The onset of feudalism in Medieval Europe can be attributed to the societal setting. A significant section of medieval Europe was dependent on feudalism. The system was based on the practice of land allocation in exchange of services. The king owned all the land in medieval Europe. He would allocate land to his most important noblemen, the barons, and bishops. In return, the noblemen had to pledge loyalty to the king and promise to provide the king with soldiers in case a war broke out. The noblemen then subdivided their land to the lower lords who were forced to become their servants. In the lowest level were the peasants who worked in the land. The peasants had almost no rights, owned tiny pieces of property, and had no servants.

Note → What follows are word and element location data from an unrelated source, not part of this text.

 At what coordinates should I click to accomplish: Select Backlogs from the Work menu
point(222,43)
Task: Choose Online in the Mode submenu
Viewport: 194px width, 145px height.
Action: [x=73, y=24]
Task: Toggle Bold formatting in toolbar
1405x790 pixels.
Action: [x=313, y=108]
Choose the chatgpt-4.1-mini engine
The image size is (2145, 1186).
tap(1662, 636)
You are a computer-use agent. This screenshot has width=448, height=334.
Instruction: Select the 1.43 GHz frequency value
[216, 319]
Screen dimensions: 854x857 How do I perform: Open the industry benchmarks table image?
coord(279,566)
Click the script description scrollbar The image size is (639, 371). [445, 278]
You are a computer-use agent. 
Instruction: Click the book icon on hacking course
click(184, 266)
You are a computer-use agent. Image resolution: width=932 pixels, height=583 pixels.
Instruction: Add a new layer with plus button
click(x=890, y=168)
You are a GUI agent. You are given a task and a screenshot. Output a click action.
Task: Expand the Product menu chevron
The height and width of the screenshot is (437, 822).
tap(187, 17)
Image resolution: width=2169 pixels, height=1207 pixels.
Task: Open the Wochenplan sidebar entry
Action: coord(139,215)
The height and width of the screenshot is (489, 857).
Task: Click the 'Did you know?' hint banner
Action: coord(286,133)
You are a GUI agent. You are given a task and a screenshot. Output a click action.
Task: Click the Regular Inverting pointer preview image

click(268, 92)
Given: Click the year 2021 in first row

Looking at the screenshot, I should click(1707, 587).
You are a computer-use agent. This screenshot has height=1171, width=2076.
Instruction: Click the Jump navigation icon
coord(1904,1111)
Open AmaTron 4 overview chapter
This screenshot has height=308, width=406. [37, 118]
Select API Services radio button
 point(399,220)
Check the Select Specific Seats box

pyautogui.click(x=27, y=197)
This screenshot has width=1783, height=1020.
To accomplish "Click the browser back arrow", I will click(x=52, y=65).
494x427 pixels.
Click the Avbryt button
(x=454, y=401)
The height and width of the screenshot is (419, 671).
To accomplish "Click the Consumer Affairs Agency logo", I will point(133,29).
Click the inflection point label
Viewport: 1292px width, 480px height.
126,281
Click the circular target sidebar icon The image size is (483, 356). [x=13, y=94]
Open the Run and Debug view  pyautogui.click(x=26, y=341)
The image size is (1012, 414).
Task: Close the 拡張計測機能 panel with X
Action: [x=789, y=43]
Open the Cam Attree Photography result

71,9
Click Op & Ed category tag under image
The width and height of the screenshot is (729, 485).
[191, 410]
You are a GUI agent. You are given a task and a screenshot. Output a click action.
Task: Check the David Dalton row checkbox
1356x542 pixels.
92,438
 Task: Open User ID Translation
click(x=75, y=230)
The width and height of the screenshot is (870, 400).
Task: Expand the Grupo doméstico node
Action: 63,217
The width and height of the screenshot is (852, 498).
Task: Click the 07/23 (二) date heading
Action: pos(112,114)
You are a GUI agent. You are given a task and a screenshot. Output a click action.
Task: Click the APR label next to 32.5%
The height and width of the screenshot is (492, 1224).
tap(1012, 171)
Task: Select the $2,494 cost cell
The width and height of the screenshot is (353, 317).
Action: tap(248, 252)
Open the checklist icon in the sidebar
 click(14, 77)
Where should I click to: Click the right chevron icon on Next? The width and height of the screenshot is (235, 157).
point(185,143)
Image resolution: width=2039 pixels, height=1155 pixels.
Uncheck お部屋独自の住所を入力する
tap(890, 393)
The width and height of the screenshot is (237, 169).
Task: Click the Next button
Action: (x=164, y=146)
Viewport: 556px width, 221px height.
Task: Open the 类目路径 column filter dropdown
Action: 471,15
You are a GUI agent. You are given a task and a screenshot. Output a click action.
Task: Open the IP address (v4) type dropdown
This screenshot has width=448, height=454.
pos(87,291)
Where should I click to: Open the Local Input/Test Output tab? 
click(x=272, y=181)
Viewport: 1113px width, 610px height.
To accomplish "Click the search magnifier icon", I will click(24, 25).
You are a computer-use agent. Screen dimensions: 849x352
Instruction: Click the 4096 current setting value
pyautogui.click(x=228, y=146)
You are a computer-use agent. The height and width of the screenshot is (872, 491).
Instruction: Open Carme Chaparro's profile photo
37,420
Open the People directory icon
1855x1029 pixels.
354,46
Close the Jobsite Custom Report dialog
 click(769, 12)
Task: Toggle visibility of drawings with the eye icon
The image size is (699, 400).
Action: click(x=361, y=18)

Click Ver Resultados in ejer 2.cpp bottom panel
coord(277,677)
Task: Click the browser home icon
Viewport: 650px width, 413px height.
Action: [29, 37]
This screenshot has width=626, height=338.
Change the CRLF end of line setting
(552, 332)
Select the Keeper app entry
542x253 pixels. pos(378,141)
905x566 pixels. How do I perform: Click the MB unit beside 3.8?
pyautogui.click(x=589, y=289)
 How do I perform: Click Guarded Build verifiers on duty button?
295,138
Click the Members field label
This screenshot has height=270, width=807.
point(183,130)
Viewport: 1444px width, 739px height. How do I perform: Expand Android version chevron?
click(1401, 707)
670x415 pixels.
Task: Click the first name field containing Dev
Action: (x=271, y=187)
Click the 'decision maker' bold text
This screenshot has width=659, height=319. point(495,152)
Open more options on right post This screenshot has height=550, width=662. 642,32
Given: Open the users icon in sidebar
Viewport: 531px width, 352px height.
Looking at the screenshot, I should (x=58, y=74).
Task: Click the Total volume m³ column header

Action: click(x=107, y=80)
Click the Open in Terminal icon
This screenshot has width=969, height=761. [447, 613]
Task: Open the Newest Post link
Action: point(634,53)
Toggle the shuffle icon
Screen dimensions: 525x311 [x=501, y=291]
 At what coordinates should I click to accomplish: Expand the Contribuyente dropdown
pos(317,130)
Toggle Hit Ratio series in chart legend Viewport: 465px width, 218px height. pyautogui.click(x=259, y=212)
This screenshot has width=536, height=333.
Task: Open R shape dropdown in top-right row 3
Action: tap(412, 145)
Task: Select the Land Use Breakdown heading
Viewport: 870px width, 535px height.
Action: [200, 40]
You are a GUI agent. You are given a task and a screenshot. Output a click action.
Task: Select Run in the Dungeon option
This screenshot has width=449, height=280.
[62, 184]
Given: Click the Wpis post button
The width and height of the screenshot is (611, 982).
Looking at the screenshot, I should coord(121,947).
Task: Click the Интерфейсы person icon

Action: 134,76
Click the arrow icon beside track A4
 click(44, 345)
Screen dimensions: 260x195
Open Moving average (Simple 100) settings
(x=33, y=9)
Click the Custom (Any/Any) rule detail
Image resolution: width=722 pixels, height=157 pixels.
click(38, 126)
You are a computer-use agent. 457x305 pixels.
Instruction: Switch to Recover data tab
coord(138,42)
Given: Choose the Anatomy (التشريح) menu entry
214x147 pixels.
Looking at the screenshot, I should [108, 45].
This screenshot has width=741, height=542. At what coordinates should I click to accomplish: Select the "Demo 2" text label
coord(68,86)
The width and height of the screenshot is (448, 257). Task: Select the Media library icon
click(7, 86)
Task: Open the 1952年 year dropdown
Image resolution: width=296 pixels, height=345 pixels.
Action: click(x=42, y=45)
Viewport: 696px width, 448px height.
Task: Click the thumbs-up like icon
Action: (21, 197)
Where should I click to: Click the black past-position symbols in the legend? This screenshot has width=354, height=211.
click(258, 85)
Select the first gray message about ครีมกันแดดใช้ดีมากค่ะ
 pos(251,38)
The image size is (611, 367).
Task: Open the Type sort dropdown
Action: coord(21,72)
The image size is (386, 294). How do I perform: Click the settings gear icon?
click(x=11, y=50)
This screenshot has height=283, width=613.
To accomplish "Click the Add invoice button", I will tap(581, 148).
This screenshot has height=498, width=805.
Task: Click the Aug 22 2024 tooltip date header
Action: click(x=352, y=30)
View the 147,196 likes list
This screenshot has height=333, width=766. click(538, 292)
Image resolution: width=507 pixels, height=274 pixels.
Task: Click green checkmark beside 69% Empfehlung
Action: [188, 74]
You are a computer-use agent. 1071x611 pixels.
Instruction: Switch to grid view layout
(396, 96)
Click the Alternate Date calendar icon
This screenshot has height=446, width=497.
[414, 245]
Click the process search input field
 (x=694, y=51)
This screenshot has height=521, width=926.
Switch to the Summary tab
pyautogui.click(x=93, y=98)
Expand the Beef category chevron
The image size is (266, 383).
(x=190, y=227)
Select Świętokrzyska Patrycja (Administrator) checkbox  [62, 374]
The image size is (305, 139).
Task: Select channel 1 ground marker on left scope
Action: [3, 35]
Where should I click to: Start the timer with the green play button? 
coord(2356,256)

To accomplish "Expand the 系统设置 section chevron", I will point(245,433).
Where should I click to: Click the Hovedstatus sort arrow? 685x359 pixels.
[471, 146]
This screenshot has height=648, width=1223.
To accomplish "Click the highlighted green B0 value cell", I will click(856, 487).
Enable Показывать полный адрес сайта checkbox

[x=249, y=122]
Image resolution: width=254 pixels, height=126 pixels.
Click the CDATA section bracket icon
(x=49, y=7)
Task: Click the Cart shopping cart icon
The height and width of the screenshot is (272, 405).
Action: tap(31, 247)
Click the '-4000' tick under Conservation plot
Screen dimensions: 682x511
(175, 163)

Feudalism was maintained by relationship of compulsion and communal service that existed between the peasants and the lords (White 54). The peasant held his land as a grant from the lord of the manor. In return, the peasants were obliged to offer services to the lords. In practice, the feudal lords rather than the kings governed the feudal system. In most instances, the king acted as the figurehead. The lords administered their territories, dispensed justice, minted their own currency, levied tolls and taxes, and demanded for military services from their servants. The servants owned no property in the kingdom. Thus, they were forced to offer their services to the lords in order to receive favors and grants from the lords.   

Feudalism can also be attributed to the existence of poor peasant farmers. The king only leased land to the wealthy and powerful barons who had absolute control of the leased land. In return, the barons or the lords of the manor would be required to serve in the royal council, provide soldiers in case of war, and pay taxes to the king. Additionally, they were required to provide lodging facilities and food to the king when he toured the country. However, the barons did not work. Thus, they had to look for workers to work for them in order for them to fulfill their obligations to the king. The barons maintained large chunks of land for their private use and divided the rest among the knights. Knights provided military services and protected the lord and the manor from attacks. They kept a substantial part of their land for private use subdividing only small portions to the serfs.

The last level was the serfs or peasants. These were poor and had minute portions of land. Thus, they were forced to free labor, food, and services to the knights whenever they were demanded. The serfs had no rights. They had no authority to leave the manor and had to seek permission from the lord of the manor before they could marry. The existence of the poor serfs established and maintained feudalism in medieval Europe. The serfs had no alternative than work for the knights. The system was maintained up to the highest level of the king. This maintained the relationship of compulsion and communal service, which maintained feudalism.